This is a single tree in Evergreen-Washelli Cemetery in Seattle, on the east side at the north end. It has fluffy white blossoms that look a lot like Shogetsu, with fringed edges, but it's still white when the nearby Shogetsu is now pale pink, and the pedicels are very short to medium and the peduncles are very short to seemingly absent. The sepals have long narrow serious-looking teeth. The leaf edges are pretty amazing too. It has what looks like a flower within the flower on one of the blossoms.
Flowers in second picture becoming pink. Leaf coverage uneven, with many deformed. Unless a similar rare variety probably a diseased or damaged (lawn herbicide, perhaps?) 'Shogetsu'. Many other Japanese flowering cherries in the region have obvious problems or aberrations. Probably much stock has been propagated and sold with virus infestations.
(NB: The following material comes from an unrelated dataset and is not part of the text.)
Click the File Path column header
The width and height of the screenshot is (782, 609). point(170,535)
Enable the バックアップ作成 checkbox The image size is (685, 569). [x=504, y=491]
Thanks, Ron. I give up. It seemed to have a lot of short pedicels, to say nothing of invisible peduncles, so unusual for 'Shogetsu', which usually has very long stems so has much more drooping blossoms. I suppose if it's going to be deformed, anything about it could be deformed. It finally occurred to me that the spikes on the sepal edges reminded me of a photo of the Barclay St. Ukon/Gyoiko whatzit, but this seems too white (not-yellow) to be that, and I'd thought too late, but the "Ukon or what" photo was taken in Vancouver on June 1, 2008, a week later than these photos. I'm not sure I member seeing an extra sepal on 'Shogetsu' either, but I have on 'Ukon'. I'm sure I didn't think it was 'Ukon' at the time.
Wouldn't be either of those. New leaves (except where deformed) and habit typical 'Shogetsu'. If there was a definite 'Shogetsu' nearby I would have held a good sample of this one next to it to see how they compared visually. Despite efforts of nursery industry even grafted clones vary. And long- and widely-grown cultivars such as this often come to consist of more than one clone over time. The other day a friend showed me two different brambles he is growing next to one another, both acquired in recent years as 'Thornless Boysen'.